O verdadeiro gesto ético talvez seja o de olhar com amor, mesmo quando o amor nada resolve. Amor aqui não é romantismo, mas um modo de presença: reconhecer que há alguém do outro lado da tela, alguém que perdeu mais do que pode contar. O mínimo que podemos devolver a essas histórias é silêncio — o silêncio que respeita, que não transforma a dor em distração, que não confunde empatia com entretenimento.
Há famílias que ainda acordam no meio da noite com o peso do que foi. Há crianças que cresceram com a ausência como herança. E nós, espectadores, ficamos entre o desejo de saber e o dever de calar. Talvez a maturidade de uma sociedade se meça pela delicadeza com que ela trata o sofrimento dos seus.
Freud dizia que civilizar-se é aprender a renunciar — talvez também a renunciar ao espetáculo. E Kristeva lembraria que, no contato com o abjeto, é possível nascer um novo olhar — um olhar que purifica, não porque esquece, mas porque se recusa a transformar o mal em mercadoria.
Eu, que comecei essa série em busca de compreensão, termino com outra vontade: a de guardar o silêncio. De lembrar que cada história trágica é também um pedido de cuidado. Que entre a dor e o espetáculo ainda há um espaço para o humano. E que talvez o nosso papel — diante do horror e da vida — seja o de manter acesa a esperança discreta de que o amor, ainda que frágil, pode ser um modo de resistência. Porque respeitar é a forma mais profunda de amar. E amar, talvez, seja o único modo de não repetir a violência do olhar.
Referências
- Cohen, S. (1972). Folk Devils and Moral Panics: The Creation of the Mods and Rockers.

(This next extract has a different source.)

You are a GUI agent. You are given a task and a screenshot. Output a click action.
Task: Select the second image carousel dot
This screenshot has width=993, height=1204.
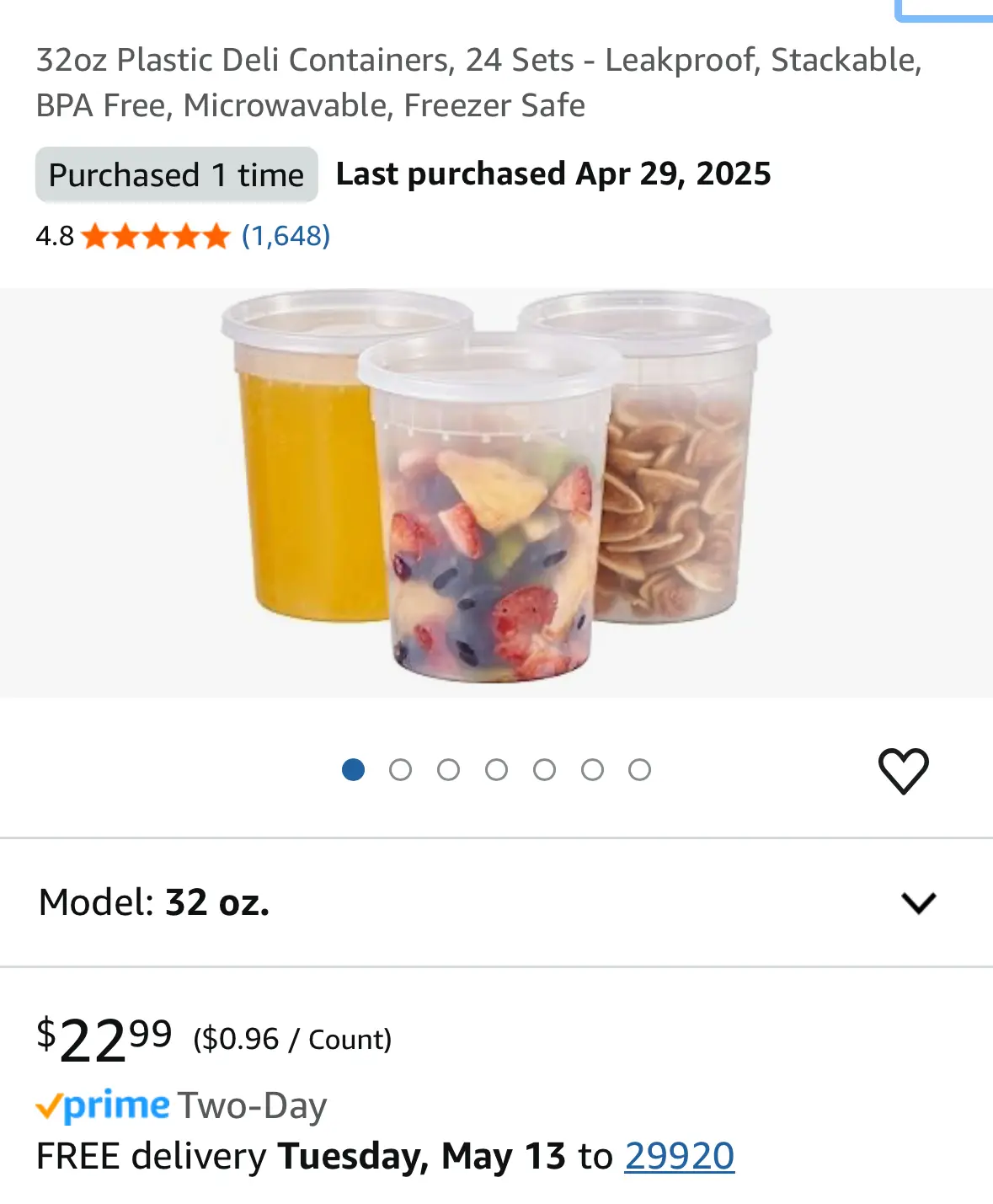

- Debord, G. (1967). La société du spectacle.
- Egito, V. (dir.). Tremembé — série documental lançada em 31 de outubro de 2025, Amazon Prime Video, 1ª temporada (5 episódios).
Disponível em: Prime Video - Ferrell, J., Hayward, K., & Young, J. (2008). Cultural Criminology: An Invitation.
- Foucault, M. (1975). Surveiller et punir: Naissance de la prison.
- Freud, S. (1920). Além do princípio do prazer.
- Girard, R. (1972). La violence et le sacré.
- Greer, C., & Reiner, R. (2012). Mediated Mayhem: Media, Crime, and Criminal Justice. In M. Maguire, R. Morgan & R. Reiner (Eds.), The Oxford Handbook of Criminology.
- Kristeva, J. (1980). Pouvoirs de l’horreur: Essai sur l’abjection.
- Morin, E. (1962). L’esprit du temps: Essai sur la culture de masse.
- Presdee, M. (2000). Cultural Criminology and the Carnival of Crime.